■ Activity: Your answer must be the data repeated exactly, with no pictures in it.

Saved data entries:
+===+
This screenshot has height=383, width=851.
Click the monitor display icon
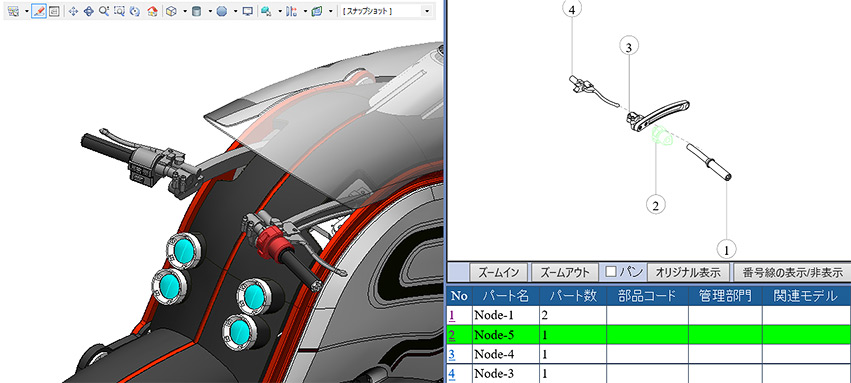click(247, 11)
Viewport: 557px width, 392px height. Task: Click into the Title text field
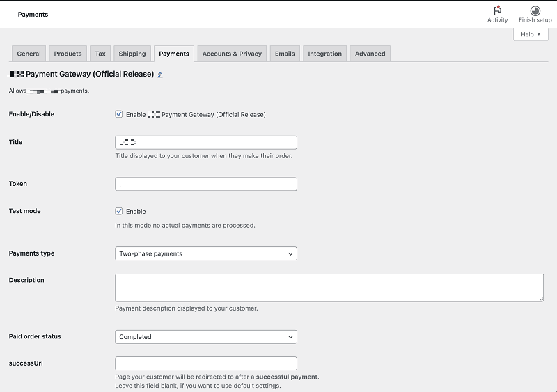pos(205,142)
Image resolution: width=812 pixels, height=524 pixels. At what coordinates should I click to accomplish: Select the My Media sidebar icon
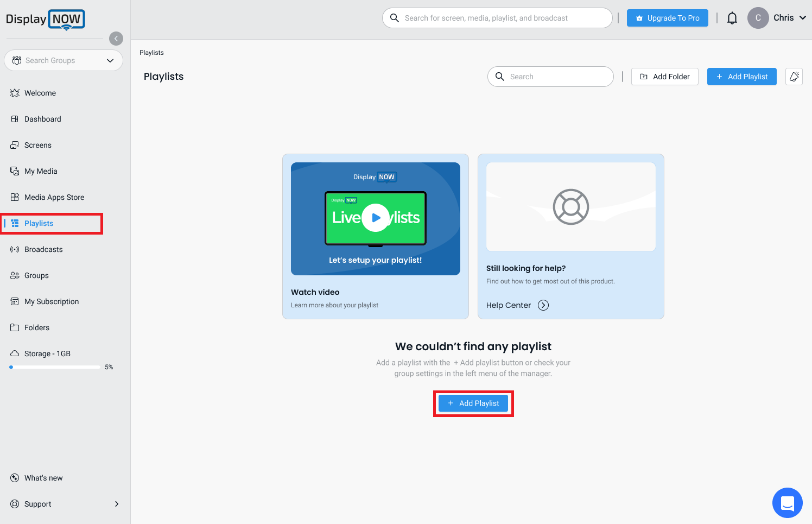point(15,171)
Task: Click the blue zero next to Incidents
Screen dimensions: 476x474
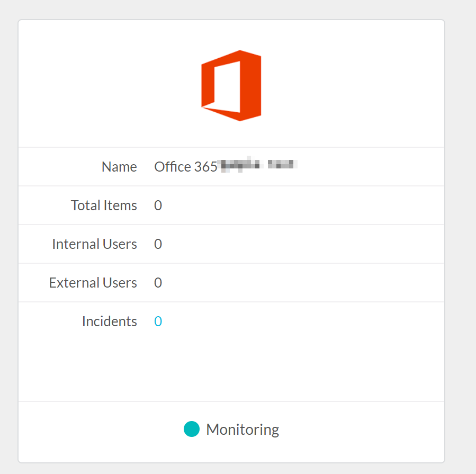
+===+
■ Answer section:
This screenshot has height=383, width=851.
Click the monitor display icon
click(247, 11)
Viewport: 557px width, 392px height. Task: Click into the Title text field
pos(205,142)
Image resolution: width=812 pixels, height=524 pixels. At what coordinates should I click to accomplish: Select the My Media sidebar icon
point(15,171)
Task: Click the blue zero next to Incidents
Screen dimensions: 476x474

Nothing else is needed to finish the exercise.